Flowers and bee

Flowers and bee

Tuesday, August 07, 2007

Secret Life of Bees

The Secret Life of Bees by Sue Monk Kidd, takes a 14 year old girl, Lily, who has grown up without a mother and any parental affection, and sets her loose during the days of the 1964 Civil Rights Act in South Carolina. She gets into trouble when she tries to help her black caretaker who is beat up when she tries to register to vote. They escape her father's farm with what little possesions Lily has left from her mother and head toward the one town she thinks her mother may have been to.

In this town, they are taken in by three black sisters who are beekeepers, producing a line of honey with a Black Madonna on the label. Lily soon finds out that everyone has secrets, including her mother, and while racial tensions stir around them she finds a place of refuge.
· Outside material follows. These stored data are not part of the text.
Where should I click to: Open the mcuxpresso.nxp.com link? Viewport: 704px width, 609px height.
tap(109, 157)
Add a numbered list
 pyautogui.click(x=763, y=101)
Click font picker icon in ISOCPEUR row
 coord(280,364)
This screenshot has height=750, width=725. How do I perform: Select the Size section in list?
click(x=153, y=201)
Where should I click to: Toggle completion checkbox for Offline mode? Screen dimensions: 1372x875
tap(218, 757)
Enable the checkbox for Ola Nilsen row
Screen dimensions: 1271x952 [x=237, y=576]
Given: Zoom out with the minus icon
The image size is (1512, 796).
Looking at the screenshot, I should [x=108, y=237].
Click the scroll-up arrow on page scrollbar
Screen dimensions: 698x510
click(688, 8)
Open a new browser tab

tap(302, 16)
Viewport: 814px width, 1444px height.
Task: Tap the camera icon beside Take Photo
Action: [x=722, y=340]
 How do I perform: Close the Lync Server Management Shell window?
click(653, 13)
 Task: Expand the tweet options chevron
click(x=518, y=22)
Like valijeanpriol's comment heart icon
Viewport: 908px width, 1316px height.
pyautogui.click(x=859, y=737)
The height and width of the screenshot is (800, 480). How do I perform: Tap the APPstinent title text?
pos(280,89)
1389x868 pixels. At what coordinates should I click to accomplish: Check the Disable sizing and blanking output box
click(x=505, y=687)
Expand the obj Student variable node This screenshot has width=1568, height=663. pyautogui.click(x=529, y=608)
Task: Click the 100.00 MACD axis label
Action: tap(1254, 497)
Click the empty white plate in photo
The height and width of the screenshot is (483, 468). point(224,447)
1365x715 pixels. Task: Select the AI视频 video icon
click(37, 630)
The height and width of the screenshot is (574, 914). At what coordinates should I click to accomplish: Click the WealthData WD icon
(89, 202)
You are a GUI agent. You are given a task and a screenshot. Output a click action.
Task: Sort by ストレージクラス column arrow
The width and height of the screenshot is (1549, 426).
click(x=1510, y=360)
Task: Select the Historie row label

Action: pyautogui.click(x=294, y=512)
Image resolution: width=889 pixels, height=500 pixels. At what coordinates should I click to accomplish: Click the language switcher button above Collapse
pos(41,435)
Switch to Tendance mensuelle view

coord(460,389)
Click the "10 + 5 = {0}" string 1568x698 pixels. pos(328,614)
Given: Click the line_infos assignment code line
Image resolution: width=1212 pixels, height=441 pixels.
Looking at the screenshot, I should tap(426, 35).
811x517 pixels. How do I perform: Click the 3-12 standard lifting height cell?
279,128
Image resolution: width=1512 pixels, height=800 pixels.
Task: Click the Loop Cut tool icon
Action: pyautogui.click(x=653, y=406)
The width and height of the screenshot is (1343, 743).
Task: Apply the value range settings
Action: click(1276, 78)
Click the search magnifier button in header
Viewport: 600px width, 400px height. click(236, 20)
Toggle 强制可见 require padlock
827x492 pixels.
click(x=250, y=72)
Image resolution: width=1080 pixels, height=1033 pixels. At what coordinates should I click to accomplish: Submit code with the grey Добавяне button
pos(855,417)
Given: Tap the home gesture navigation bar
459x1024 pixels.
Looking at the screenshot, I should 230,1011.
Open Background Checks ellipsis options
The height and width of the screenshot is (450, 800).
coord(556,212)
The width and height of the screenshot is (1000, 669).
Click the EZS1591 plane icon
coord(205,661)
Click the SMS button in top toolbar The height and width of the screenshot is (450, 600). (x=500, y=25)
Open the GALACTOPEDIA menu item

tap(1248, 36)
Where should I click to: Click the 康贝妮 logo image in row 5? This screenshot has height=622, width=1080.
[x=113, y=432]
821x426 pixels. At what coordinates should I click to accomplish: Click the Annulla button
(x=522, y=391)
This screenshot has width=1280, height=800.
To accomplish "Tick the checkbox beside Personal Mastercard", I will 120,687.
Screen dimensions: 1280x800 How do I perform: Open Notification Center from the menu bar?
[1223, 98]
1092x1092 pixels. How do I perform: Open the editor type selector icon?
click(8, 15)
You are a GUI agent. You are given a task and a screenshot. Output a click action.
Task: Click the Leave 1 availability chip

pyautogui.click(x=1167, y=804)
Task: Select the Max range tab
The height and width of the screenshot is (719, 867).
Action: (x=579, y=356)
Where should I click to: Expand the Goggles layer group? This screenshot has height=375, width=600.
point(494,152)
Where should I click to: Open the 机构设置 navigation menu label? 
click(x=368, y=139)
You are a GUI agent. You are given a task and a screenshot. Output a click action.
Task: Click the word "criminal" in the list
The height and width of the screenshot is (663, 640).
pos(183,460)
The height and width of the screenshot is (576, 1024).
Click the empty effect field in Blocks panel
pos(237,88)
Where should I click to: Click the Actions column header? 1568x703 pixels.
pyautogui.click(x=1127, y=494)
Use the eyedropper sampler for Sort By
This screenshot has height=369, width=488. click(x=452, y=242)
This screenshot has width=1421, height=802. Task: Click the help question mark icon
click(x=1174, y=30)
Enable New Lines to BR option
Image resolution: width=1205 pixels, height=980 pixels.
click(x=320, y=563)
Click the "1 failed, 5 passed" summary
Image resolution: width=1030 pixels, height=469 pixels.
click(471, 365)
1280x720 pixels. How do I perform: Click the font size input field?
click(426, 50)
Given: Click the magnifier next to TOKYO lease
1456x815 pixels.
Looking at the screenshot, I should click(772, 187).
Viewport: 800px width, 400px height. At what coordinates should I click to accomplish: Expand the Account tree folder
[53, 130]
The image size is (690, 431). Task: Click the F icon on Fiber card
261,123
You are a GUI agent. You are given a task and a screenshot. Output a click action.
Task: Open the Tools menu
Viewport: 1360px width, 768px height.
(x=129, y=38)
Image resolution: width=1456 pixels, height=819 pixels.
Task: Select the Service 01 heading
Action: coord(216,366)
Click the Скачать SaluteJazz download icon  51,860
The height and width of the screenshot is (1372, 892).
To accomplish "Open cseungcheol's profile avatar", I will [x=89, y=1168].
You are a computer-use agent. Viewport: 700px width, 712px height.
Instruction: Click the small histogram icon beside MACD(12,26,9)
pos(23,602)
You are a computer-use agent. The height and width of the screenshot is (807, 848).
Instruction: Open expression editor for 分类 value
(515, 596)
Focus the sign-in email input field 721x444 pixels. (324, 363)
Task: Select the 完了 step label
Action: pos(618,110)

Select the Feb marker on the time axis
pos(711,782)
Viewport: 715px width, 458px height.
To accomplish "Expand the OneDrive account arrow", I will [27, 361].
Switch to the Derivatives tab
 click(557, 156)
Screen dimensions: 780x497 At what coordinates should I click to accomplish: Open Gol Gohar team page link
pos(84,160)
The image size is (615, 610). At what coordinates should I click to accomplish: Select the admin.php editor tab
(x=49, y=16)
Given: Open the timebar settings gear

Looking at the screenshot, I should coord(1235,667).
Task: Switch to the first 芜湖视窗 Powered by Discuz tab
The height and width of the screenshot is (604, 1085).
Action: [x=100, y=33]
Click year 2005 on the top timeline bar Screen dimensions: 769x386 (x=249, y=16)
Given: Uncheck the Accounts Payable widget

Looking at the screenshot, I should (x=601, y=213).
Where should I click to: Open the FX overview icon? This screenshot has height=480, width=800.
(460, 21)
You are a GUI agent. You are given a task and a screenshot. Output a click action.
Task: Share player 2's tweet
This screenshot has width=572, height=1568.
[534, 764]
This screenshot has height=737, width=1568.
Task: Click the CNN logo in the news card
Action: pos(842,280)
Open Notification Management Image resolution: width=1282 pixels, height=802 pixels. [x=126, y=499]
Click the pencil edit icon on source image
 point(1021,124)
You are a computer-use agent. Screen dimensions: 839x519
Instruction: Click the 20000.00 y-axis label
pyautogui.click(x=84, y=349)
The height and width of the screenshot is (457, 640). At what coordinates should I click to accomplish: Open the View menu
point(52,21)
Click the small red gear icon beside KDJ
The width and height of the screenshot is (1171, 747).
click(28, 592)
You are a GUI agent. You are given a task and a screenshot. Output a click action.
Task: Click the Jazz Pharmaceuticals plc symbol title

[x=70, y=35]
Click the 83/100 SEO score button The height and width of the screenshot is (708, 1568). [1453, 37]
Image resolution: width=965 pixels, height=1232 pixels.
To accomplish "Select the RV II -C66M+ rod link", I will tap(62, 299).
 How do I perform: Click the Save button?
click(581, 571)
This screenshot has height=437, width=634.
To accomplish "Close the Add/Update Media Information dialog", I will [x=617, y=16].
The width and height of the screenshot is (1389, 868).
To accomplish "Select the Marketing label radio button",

There are great characters in this book. August is the older woman mentor that every woman needs in her life. Monk writes of friendship, motherhood, and a community of women with reverance and respect. She makes this a wonderfully written book, something worth reading - not just as the latest hot read for book discussion groups. And you also learn a bit about bees!
A great read.

One of my favorite passage between August and Lily:

"But lifting a person's heart - now that matters. The whole problem with people is ---"
"They don't know what matters and what doesn't," I said filling in her sentence and feeling proud of myself for doing so.
"I was gonna say, The problem is they know what matters, but they don't choose it. You know how hard that is Lily? .... The hardest thing on earth is choosing what matters."